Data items

[Start of Attachment]

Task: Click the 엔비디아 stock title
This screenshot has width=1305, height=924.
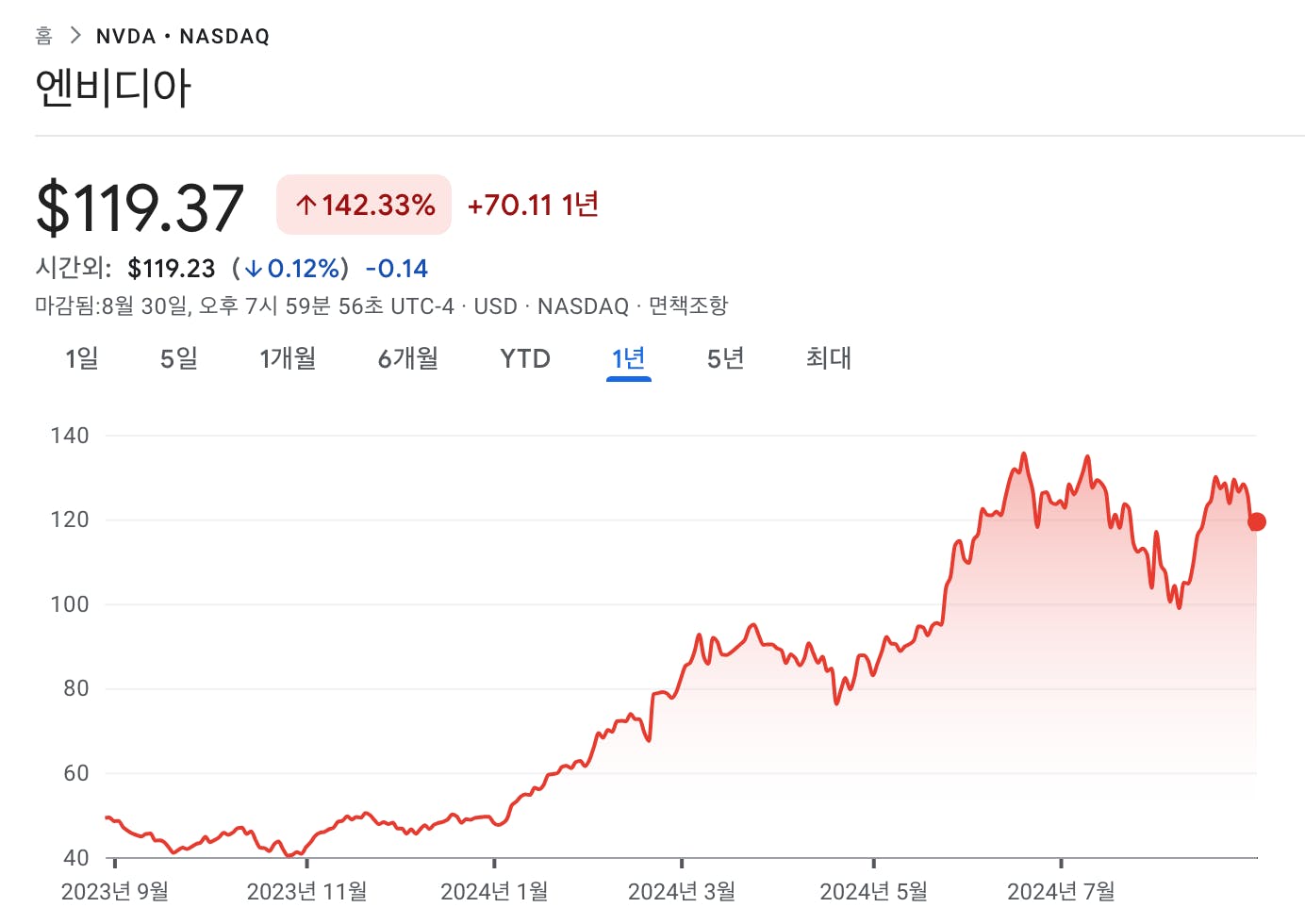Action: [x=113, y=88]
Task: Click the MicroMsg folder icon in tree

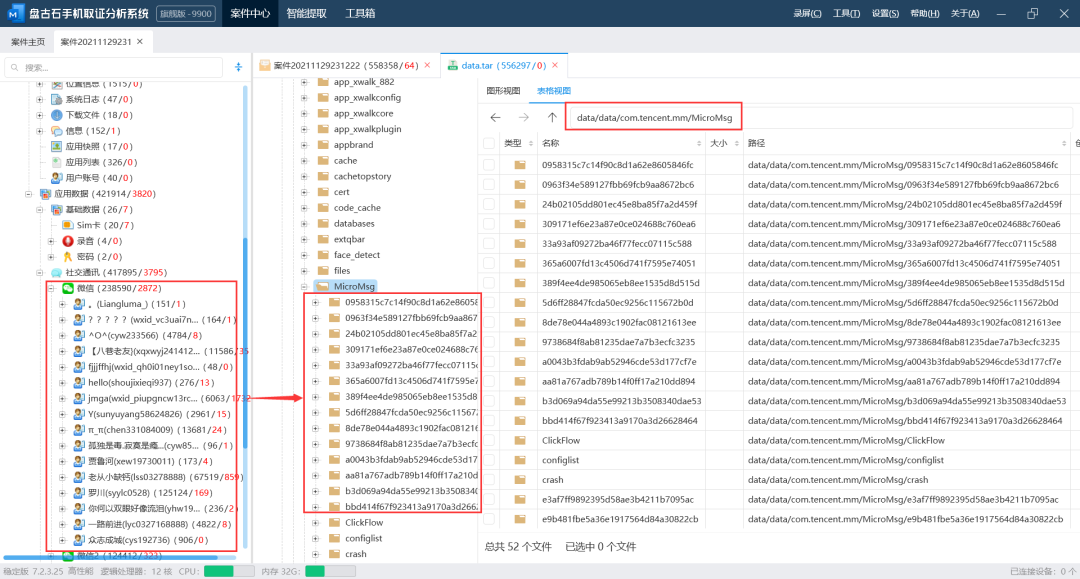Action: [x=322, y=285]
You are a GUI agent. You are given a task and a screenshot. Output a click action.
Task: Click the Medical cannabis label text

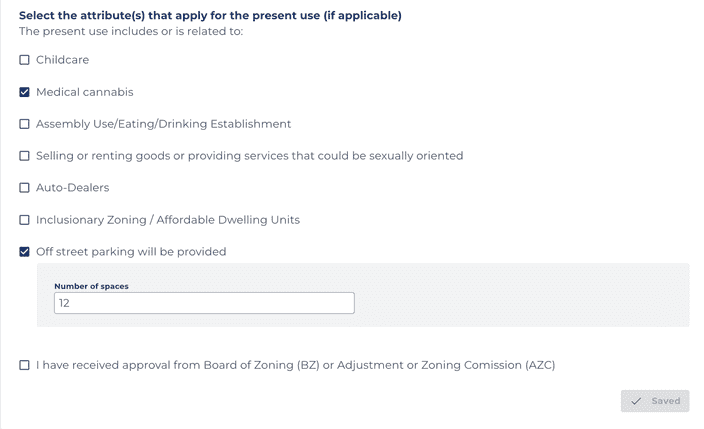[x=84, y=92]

[End of Attachment]

**What is being asked:** The records above must be printed exactly; the pictures stay out.

**Expected output:**
Task: Click the 엔비디아 stock title
This screenshot has width=1305, height=924.
Action: [x=113, y=88]
Task: Click the MicroMsg folder icon in tree

Action: [x=322, y=285]
You are a GUI agent. You are given a task and a screenshot. Output a click action.
Task: Click the Medical cannabis label text

[x=84, y=92]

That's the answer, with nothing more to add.